■ WHAT IS NEEDED
Send back all the data below, exactly as given.

Top of DATA SUPPLIED

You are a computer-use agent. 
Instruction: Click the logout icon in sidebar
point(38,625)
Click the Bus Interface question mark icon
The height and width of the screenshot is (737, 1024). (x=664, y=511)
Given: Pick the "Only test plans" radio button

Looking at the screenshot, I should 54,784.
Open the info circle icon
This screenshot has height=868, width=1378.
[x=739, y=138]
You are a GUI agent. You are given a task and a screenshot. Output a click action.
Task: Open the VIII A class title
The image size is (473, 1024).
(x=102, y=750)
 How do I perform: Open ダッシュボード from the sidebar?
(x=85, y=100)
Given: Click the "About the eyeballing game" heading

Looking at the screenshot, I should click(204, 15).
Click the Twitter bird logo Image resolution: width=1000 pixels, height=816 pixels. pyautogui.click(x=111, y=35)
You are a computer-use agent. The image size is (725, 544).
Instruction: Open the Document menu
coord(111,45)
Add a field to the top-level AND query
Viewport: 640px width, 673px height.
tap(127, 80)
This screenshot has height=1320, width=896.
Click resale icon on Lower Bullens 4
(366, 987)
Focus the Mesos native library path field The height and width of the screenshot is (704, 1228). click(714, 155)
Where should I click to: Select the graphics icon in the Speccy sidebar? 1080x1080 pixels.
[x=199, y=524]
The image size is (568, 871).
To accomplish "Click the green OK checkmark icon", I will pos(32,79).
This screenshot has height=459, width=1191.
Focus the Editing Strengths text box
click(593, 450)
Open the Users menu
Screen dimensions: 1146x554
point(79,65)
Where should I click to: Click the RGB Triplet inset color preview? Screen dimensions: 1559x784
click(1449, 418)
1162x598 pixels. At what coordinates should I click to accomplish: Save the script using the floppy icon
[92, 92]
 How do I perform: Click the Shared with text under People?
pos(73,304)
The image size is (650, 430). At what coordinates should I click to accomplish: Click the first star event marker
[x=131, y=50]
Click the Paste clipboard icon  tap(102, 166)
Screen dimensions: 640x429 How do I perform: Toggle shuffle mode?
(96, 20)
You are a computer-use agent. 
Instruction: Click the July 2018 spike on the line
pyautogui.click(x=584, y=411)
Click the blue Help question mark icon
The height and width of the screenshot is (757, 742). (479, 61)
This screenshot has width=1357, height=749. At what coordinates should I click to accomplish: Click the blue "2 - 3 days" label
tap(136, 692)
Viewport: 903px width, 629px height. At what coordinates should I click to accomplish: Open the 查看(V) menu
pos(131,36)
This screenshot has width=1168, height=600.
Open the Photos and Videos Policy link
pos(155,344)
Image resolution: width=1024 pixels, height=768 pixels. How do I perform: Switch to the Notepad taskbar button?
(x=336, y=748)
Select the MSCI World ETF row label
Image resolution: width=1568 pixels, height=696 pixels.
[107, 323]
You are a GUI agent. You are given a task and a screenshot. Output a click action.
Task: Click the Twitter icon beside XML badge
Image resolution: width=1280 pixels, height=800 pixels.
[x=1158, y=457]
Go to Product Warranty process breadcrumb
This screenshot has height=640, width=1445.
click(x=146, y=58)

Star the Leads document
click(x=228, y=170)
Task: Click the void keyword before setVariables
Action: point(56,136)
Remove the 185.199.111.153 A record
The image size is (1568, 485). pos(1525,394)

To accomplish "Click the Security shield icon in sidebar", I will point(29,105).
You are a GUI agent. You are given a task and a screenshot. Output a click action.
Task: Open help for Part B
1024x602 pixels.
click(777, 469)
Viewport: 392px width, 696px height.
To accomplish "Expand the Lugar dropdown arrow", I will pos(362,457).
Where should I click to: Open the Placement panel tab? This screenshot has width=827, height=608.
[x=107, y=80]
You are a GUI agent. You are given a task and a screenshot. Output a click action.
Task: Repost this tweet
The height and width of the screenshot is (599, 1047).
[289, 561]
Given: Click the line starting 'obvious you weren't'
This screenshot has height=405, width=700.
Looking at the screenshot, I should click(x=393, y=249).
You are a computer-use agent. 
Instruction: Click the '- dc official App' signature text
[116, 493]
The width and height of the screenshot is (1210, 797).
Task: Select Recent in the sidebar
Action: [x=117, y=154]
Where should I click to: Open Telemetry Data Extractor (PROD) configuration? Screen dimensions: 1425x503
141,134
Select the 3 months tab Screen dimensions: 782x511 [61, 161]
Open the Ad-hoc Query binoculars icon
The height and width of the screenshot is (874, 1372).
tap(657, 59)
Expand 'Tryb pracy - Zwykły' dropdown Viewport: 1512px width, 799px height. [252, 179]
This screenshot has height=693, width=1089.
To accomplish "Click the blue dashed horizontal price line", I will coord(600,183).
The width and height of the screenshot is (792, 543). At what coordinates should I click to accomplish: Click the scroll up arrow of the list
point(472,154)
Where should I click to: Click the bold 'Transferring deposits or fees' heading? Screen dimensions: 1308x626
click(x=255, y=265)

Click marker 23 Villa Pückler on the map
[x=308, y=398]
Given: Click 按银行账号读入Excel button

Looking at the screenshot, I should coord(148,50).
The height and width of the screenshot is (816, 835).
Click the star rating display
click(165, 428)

Bottom of DATA SUPPLIED

■ FINISHED EXERCISE
You are a computer-use agent. 
Instruction: Click the logout icon in sidebar
point(38,625)
Click the Bus Interface question mark icon
The height and width of the screenshot is (737, 1024). (x=664, y=511)
Given: Pick the "Only test plans" radio button

Looking at the screenshot, I should 54,784.
Open the info circle icon
This screenshot has height=868, width=1378.
[x=739, y=138]
You are a GUI agent. You are given a task and a screenshot. Output a click action.
Task: Open the VIII A class title
The image size is (473, 1024).
(x=102, y=750)
 How do I perform: Open ダッシュボード from the sidebar?
(x=85, y=100)
Given: Click the "About the eyeballing game" heading

Looking at the screenshot, I should click(204, 15).
Click the Twitter bird logo Image resolution: width=1000 pixels, height=816 pixels. pyautogui.click(x=111, y=35)
You are a computer-use agent. The image size is (725, 544).
Instruction: Open the Document menu
coord(111,45)
Add a field to the top-level AND query
Viewport: 640px width, 673px height.
tap(127, 80)
This screenshot has height=1320, width=896.
Click resale icon on Lower Bullens 4
(366, 987)
Focus the Mesos native library path field The height and width of the screenshot is (704, 1228). click(714, 155)
Where should I click to: Select the graphics icon in the Speccy sidebar? 1080x1080 pixels.
[x=199, y=524]
The image size is (568, 871).
To accomplish "Click the green OK checkmark icon", I will pos(32,79).
This screenshot has height=459, width=1191.
Focus the Editing Strengths text box
click(593, 450)
Open the Users menu
Screen dimensions: 1146x554
point(79,65)
Where should I click to: Click the RGB Triplet inset color preview? Screen dimensions: 1559x784
click(1449, 418)
1162x598 pixels. At what coordinates should I click to accomplish: Save the script using the floppy icon
[92, 92]
 How do I perform: Click the Shared with text under People?
pos(73,304)
The image size is (650, 430). At what coordinates should I click to accomplish: Click the first star event marker
[x=131, y=50]
Click the Paste clipboard icon  tap(102, 166)
Screen dimensions: 640x429 How do I perform: Toggle shuffle mode?
(96, 20)
You are a computer-use agent. 
Instruction: Click the July 2018 spike on the line
pyautogui.click(x=584, y=411)
Click the blue Help question mark icon
The height and width of the screenshot is (757, 742). (479, 61)
This screenshot has width=1357, height=749. At what coordinates should I click to accomplish: Click the blue "2 - 3 days" label
tap(136, 692)
Viewport: 903px width, 629px height. At what coordinates should I click to accomplish: Open the 查看(V) menu
pos(131,36)
This screenshot has width=1168, height=600.
Open the Photos and Videos Policy link
pos(155,344)
Image resolution: width=1024 pixels, height=768 pixels. How do I perform: Switch to the Notepad taskbar button?
(x=336, y=748)
Select the MSCI World ETF row label
Image resolution: width=1568 pixels, height=696 pixels.
[107, 323]
You are a GUI agent. You are given a task and a screenshot. Output a click action.
Task: Click the Twitter icon beside XML badge
Image resolution: width=1280 pixels, height=800 pixels.
[x=1158, y=457]
Go to Product Warranty process breadcrumb
This screenshot has height=640, width=1445.
click(x=146, y=58)

Star the Leads document
click(x=228, y=170)
Task: Click the void keyword before setVariables
Action: point(56,136)
Remove the 185.199.111.153 A record
The image size is (1568, 485). pos(1525,394)

To accomplish "Click the Security shield icon in sidebar", I will point(29,105).
You are a GUI agent. You are given a task and a screenshot. Output a click action.
Task: Open help for Part B
1024x602 pixels.
click(777, 469)
Viewport: 392px width, 696px height.
To accomplish "Expand the Lugar dropdown arrow", I will pos(362,457).
Where should I click to: Open the Placement panel tab? This screenshot has width=827, height=608.
[x=107, y=80]
You are a GUI agent. You are given a task and a screenshot. Output a click action.
Task: Repost this tweet
The height and width of the screenshot is (599, 1047).
[289, 561]
Given: Click the line starting 'obvious you weren't'
This screenshot has height=405, width=700.
Looking at the screenshot, I should click(x=393, y=249).
You are a computer-use agent. 
Instruction: Click the '- dc official App' signature text
[116, 493]
The width and height of the screenshot is (1210, 797).
Task: Select Recent in the sidebar
Action: [x=117, y=154]
Where should I click to: Open Telemetry Data Extractor (PROD) configuration? Screen dimensions: 1425x503
141,134
Select the 3 months tab Screen dimensions: 782x511 [61, 161]
Open the Ad-hoc Query binoculars icon
The height and width of the screenshot is (874, 1372).
tap(657, 59)
Expand 'Tryb pracy - Zwykły' dropdown Viewport: 1512px width, 799px height. [252, 179]
This screenshot has height=693, width=1089.
To accomplish "Click the blue dashed horizontal price line", I will coord(600,183).
The width and height of the screenshot is (792, 543). At what coordinates should I click to accomplish: Click the scroll up arrow of the list
point(472,154)
Where should I click to: Click the bold 'Transferring deposits or fees' heading? Screen dimensions: 1308x626
click(x=255, y=265)

Click marker 23 Villa Pückler on the map
[x=308, y=398]
Given: Click 按银行账号读入Excel button

Looking at the screenshot, I should coord(148,50).
The height and width of the screenshot is (816, 835).
Click the star rating display
click(165, 428)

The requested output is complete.